Electronic Fuse for DC Circuit

Thread Starter

rainyday101

Joined Sep 24, 2009
50
I thought this was a nifty circuit at first.
http://electroschematics.com/2923/dc-electronic fuse

I would be using one of these on the output side of a 7805 power supply at .6 amps and one on the output side of a 7824 power supply at 1.6 amps. The problem is that resistor RS would have to quite a large wattage rating in both cases. The 7805 power supply will be supplying an arduino controller, 4n25 optocouplers and ms2222a transistors and the 7824 will be supplying external I/O components. I just thought this would be nifty instead of traditional fusing. Can anyone recomend a fusing circuit or small device other the the good old glass fuse?
 

Norfindel

Joined Mar 6, 2008
326
I thought this was a nifty circuit at first.
http://electroschematics.com/2923/dc-electronic fuse

I would be using one of these on the output side of a 7805 power supply at .6 amps and one on the output side of a 7824 power supply at 1.6 amps. The problem is that resistor RS would have to quite a large wattage rating in both cases. The 7805 power supply will be supplying an arduino controller, 4n25 optocouplers and ms2222a transistors and the 7824 will be supplying external I/O components. I just thought this would be nifty instead of traditional fusing. Can anyone recomend a fusing circuit or small device other the the good old glass fuse?
They don't need to be of high wattage. The maximum voltage drop over the RS resistor is only about 0.7v.

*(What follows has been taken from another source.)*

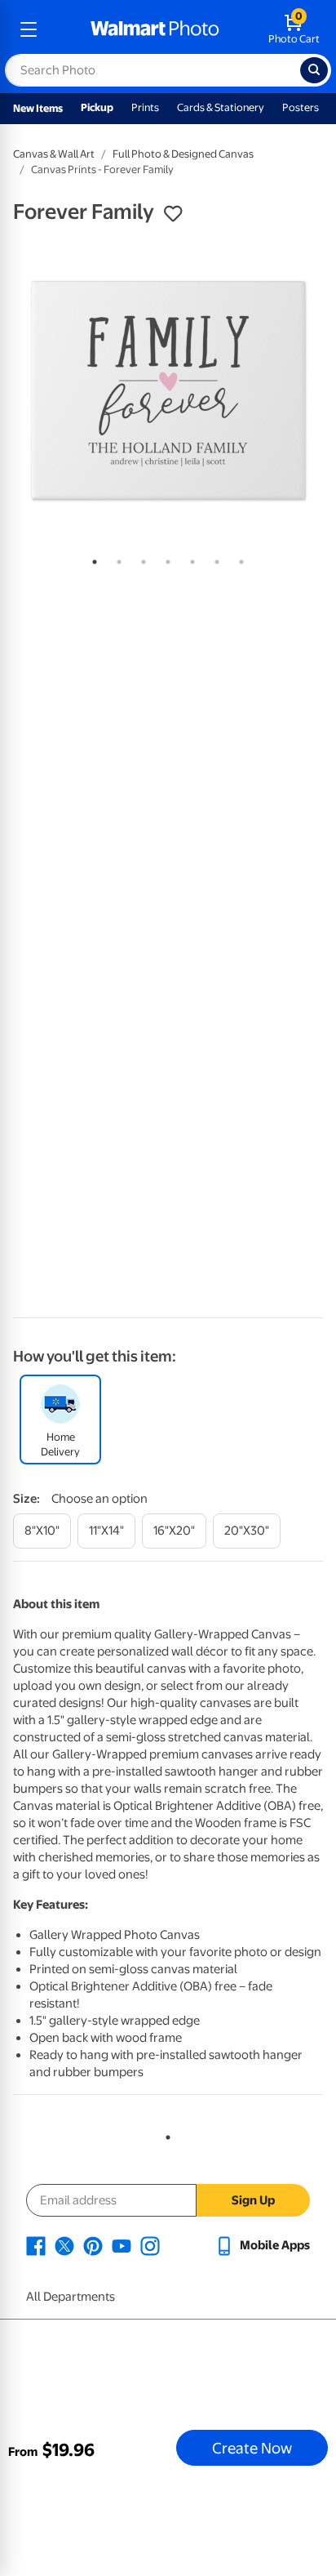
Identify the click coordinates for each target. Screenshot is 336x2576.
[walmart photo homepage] (155, 29)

0,7v / 0.6A = 1.16 ohms. 0,7v * 0.6A = 0.42 watts.
0,7v / 1.6A = 0.44 ohms. 0,7v * 1.6A = 1.12 watts.

The problem with this approach is that the resistor is not on the regulator feedback loop, so the output voltage will be lower than 5v and 24v, and regulation will suffer.

Did you taken a look at the LM723? It's a voltage regulator with current limit that is designed to use an external pass transistor for high current over what the IC can handle. It's not a fuse, however, it's a current limit.